ALBUM REVIEW Neil Diamond, Dreams (Columbia)
Neil Diamond is now, officially, the William Shatner of rock. He's always been an overtly eyebrowed ham, but with age, the icon has become a cross between Hamlet and T.J. Hooker. On his latest album, the covers collection Dreams, the 69-year-old salutes 14 of his favorite rock songs with sermon-on-the-mount gravitas. This includes one of his own, the otherwise incandescent I'm a Believer, which he has turned into a late-life lament built with wispy guitar plucks, burbling keyboard and a delivery that borders on the morose. I'm a Depressive is more like it.

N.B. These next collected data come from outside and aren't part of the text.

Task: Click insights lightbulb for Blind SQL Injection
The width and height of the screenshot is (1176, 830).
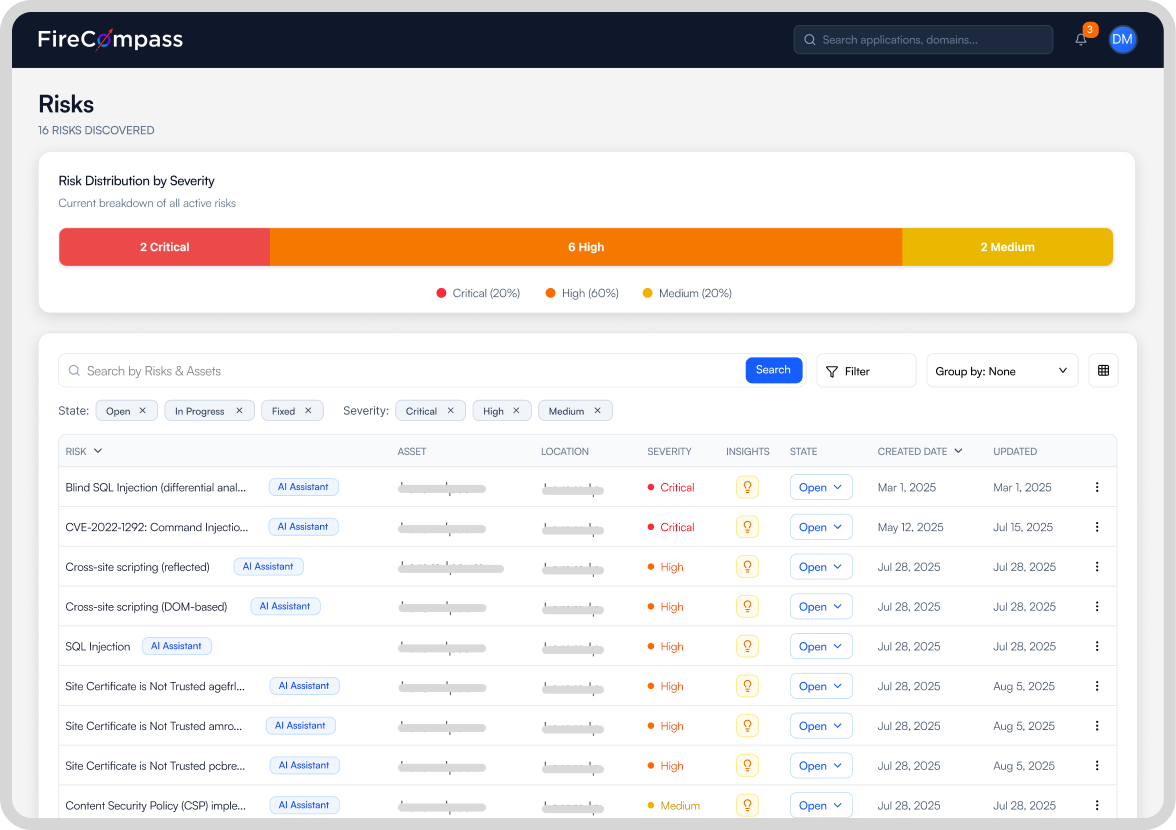Action: click(746, 487)
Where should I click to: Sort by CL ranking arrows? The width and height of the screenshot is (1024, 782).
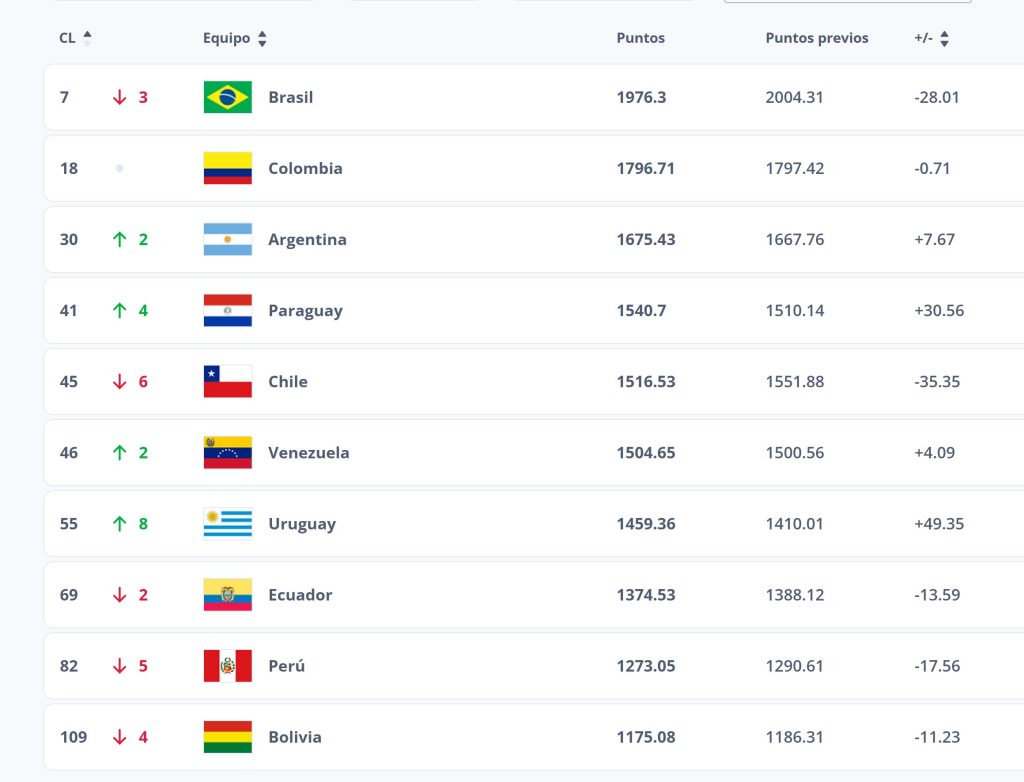pyautogui.click(x=88, y=39)
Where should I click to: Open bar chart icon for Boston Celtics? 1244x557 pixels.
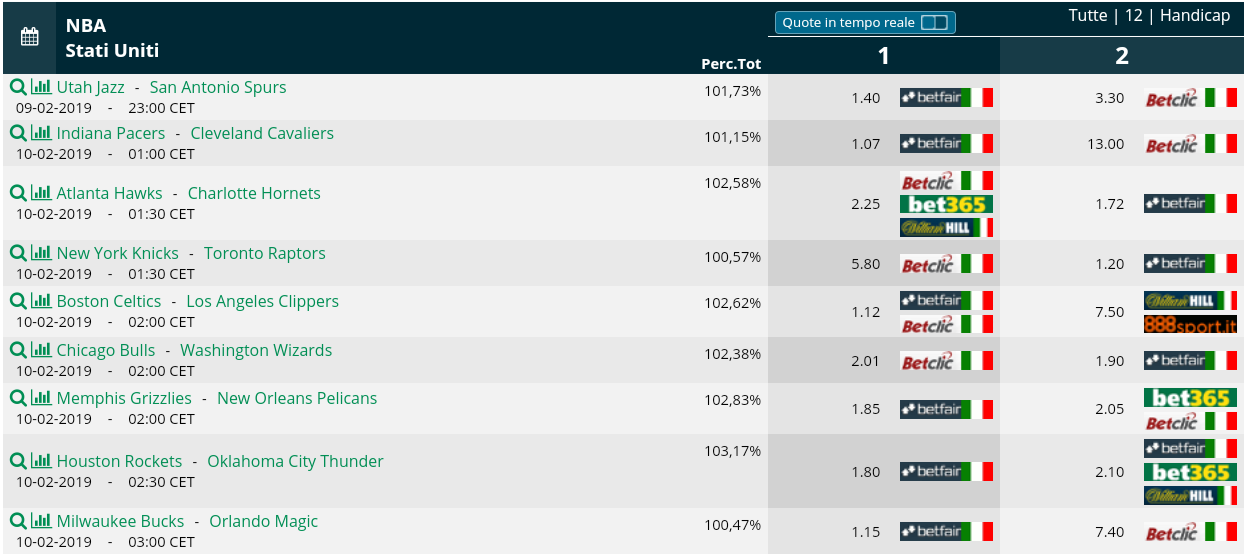[x=41, y=301]

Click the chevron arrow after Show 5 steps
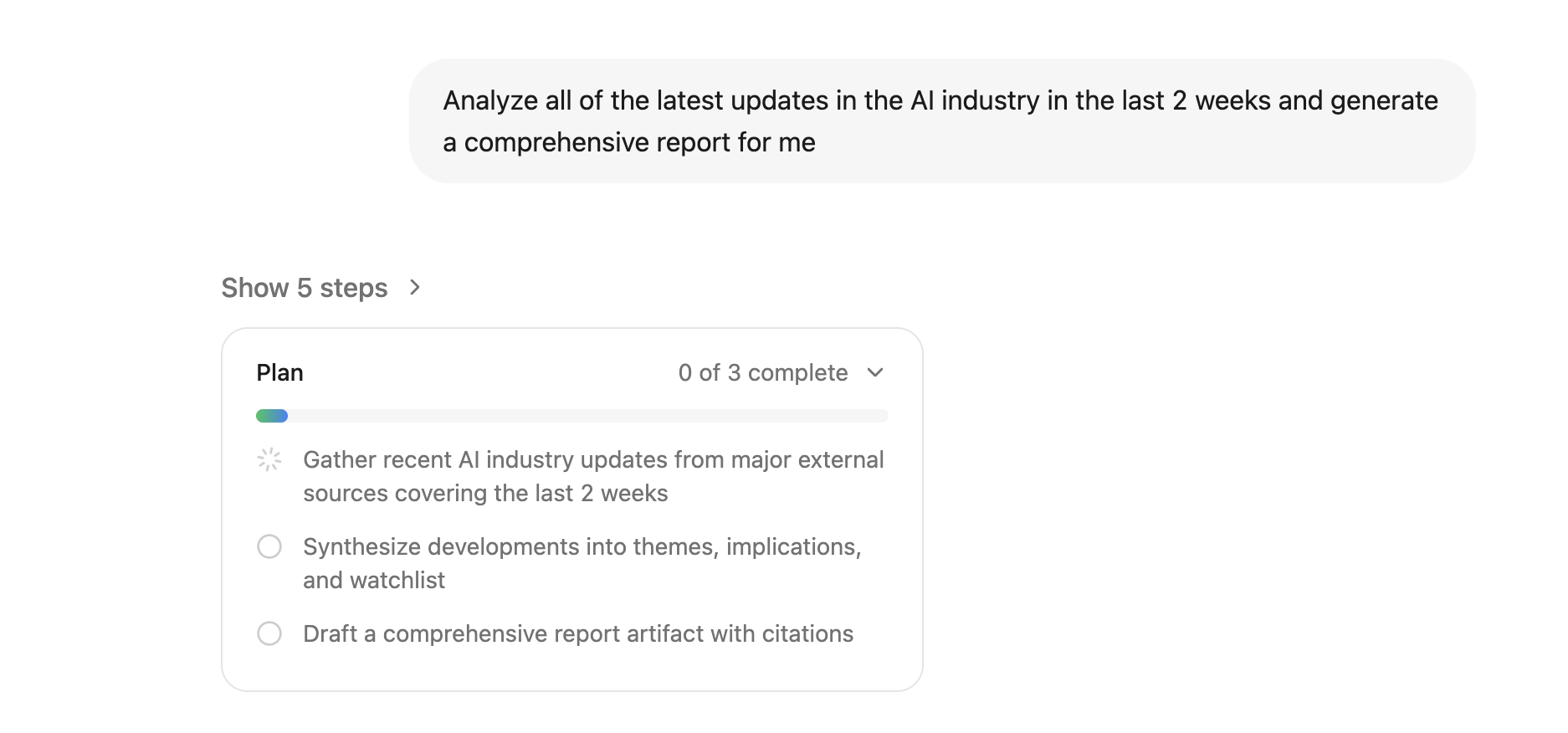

One of the finest songwriters in pop history, Diamond has certainly earned the right to put down the pen and do a tribute record. But Dreams often plays like an SNL parody, perhaps with Will Ferrell tearing off a Diamond rip in which every word is delivered with spooky eyes and solemn profundo. Part of the problem is that the singer's voice is now reduced to a thick middle range. As a result, a song such as Midnight Train to Georgia becomes a spoken-word slog — like being stuck on Amtrak with a windbag bemoaning a breakup. Even worse? The Beatles' Blackbird and Yesterday have been rendered inexcusably comical with clenched-fist dramatics.
Every now and then, the Neilosity works as intended: Randy Newman pretty much "talks" his songs anyway, so Diamond's versions of Feels Like Home and Losing You are effectively heart-wrenching. Gilbert O'Sullivan's Alone Again (Naturally), a lost classic for sure, is given fresh meaning, too. That said, for every great moment, there's Gorgonzola to follow. The Eagles' Desperado now sounds like a directive Capt. Kirk would give from the bridge of the Enterprise.
ALBUM REVIEW N.E.R.D., Nothing (Star Trak)
Pharrell's phunky return
As part of the Neptunes production crew, Pharrell was the preferred hip-hop architect of the early '00s: Nelly's Hot in Herre, Gwen Stefani's Hollaback Girl, Britney Spears' I'm a Slave 4 U, pretty much whatever Justin Timberlake did to become a solo star. But after saturating the market with club-banging synth thrusts, the Virginia Beach player dropped from the charts and acknowledged his weirdo side, forming hip-hop collective N.E.R.D. with Neptunes partner Chad Hugo and rapper Shae. Beats and boasts didn't have to be hits; they just had to be cool.
Mission accomplished. N.E.R.D.'s fourth album, the new Nothing, is once again a neck-snapping travelogue through Pharrell's musical psyche, where undulating sex bombs (Hypnotize U) commence the party but quickly give way to intricate diversions: conceptual soul similar to Marvin Gaye's political flights (I've Seen the Light/Inside of Clouds), quasi-Fab Brit cheek (Victory), haunted New Orleans stomp (It's in the Air).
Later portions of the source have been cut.